*Data for this task:*
□ □ □ □

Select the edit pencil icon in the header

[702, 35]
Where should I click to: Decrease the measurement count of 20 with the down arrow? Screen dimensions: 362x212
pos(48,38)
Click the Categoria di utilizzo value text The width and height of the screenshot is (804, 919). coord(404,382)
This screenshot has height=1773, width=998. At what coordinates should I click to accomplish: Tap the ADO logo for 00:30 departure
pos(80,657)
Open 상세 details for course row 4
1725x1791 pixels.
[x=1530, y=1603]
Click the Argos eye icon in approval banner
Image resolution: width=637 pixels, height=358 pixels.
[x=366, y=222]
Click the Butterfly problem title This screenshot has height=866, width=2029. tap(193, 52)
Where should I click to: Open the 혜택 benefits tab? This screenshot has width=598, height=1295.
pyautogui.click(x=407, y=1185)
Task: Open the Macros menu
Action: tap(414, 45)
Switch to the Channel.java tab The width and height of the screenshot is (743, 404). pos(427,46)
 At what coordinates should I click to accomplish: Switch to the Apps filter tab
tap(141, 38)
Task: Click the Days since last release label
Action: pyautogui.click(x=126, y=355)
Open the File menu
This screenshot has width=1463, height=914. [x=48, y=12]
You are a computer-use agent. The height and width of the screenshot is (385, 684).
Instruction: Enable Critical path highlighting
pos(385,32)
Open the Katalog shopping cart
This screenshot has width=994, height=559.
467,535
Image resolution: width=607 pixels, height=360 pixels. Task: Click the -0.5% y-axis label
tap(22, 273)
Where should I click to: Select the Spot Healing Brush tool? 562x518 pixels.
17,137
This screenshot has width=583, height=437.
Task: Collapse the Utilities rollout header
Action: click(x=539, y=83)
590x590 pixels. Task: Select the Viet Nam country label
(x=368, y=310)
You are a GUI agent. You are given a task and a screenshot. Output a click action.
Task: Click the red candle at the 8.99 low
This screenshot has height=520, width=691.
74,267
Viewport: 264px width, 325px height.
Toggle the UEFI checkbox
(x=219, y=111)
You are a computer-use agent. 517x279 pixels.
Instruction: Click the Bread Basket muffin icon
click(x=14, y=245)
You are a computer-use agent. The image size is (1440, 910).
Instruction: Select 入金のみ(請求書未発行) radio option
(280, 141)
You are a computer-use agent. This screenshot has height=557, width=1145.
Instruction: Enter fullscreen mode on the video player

□ □ □ □

*The problem:*
Print the records from the line with "Open the File menu" up to and including the line with "tap(22, 273)", exactly as they appear.

*Written solution:*
Open the File menu
This screenshot has width=1463, height=914. [x=48, y=12]
You are a computer-use agent. The height and width of the screenshot is (385, 684).
Instruction: Enable Critical path highlighting
pos(385,32)
Open the Katalog shopping cart
This screenshot has width=994, height=559.
467,535
Image resolution: width=607 pixels, height=360 pixels. Task: Click the -0.5% y-axis label
tap(22, 273)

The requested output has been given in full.